Excerpted text
▬▬▬▬▬▬

Each said state element means preferably comprises local memory, and each 
field of a data record is stored in a respective memory of a respective state element 
means. 

Each said state element means preferably comprises a local memory for said 
state, an arithmetic unit adapted to perform an operation on said stale in said local 
memory, and command and control logic to control said operation. 

The invention also contemplates a computer system and a network porocessor 
incorporating a parallel processor as specified in any of the above statements. 

The processor may be provided on a single silicon chip.

▬▬▬▬▬▬

Dataset section
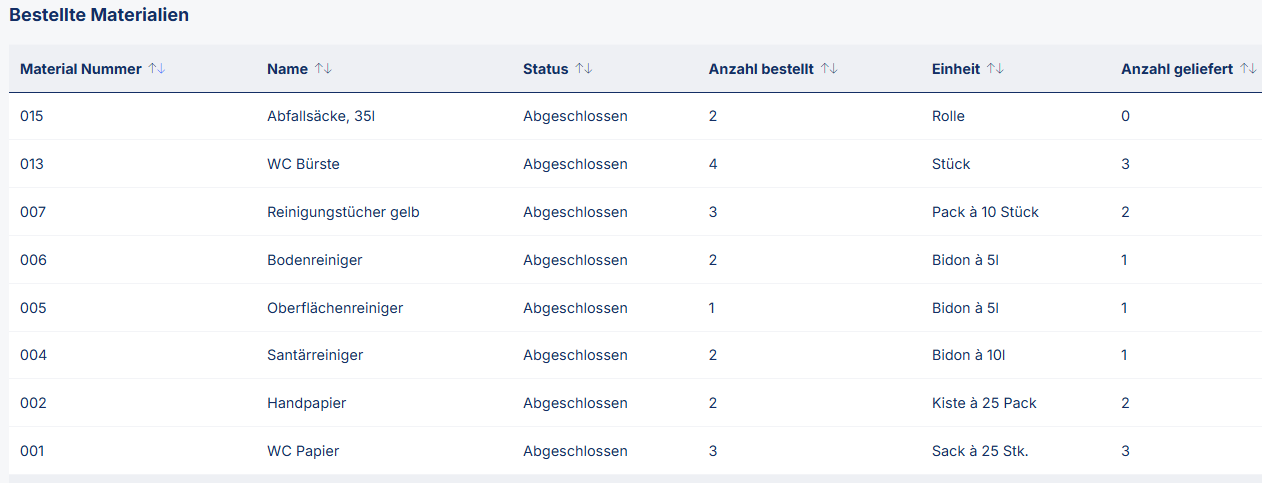Image resolution: width=1262 pixels, height=483 pixels.
Task: Select the Oberflächenreiniger row
Action: 335,308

▬▬▬▬▬▬

Tasks to perform
a: Retype the parallel processor excerpt from "Each said state element means preferably comprises local" up to and including "single silicon chip.".
b: Answer these questions on the parallel processor excerpt:
(i) Where is each field of a data record stored?
(ii) What controls the operation in each state element means?
(iii) On what may the processor be provided?

Expected outputs
a:
Each said state element means preferably comprises local memory, and each 
field of a data record is stored in a respective memory of a respective state element 
means. 

Each said state element means preferably comprises a local memory for said 
state, an arithmetic unit adapted to perform an operation on said stale in said local 
memory, and command and control logic to control said operation. 

The invention also contemplates a computer system and a network porocessor 
incorporating a parallel processor as specified in any of the above statements. 

The processor may be provided on a single silicon chip.

b:
(i) In a respective memory of a respective state element means.
(ii) Command and control logic.
(iii) A single silicon chip.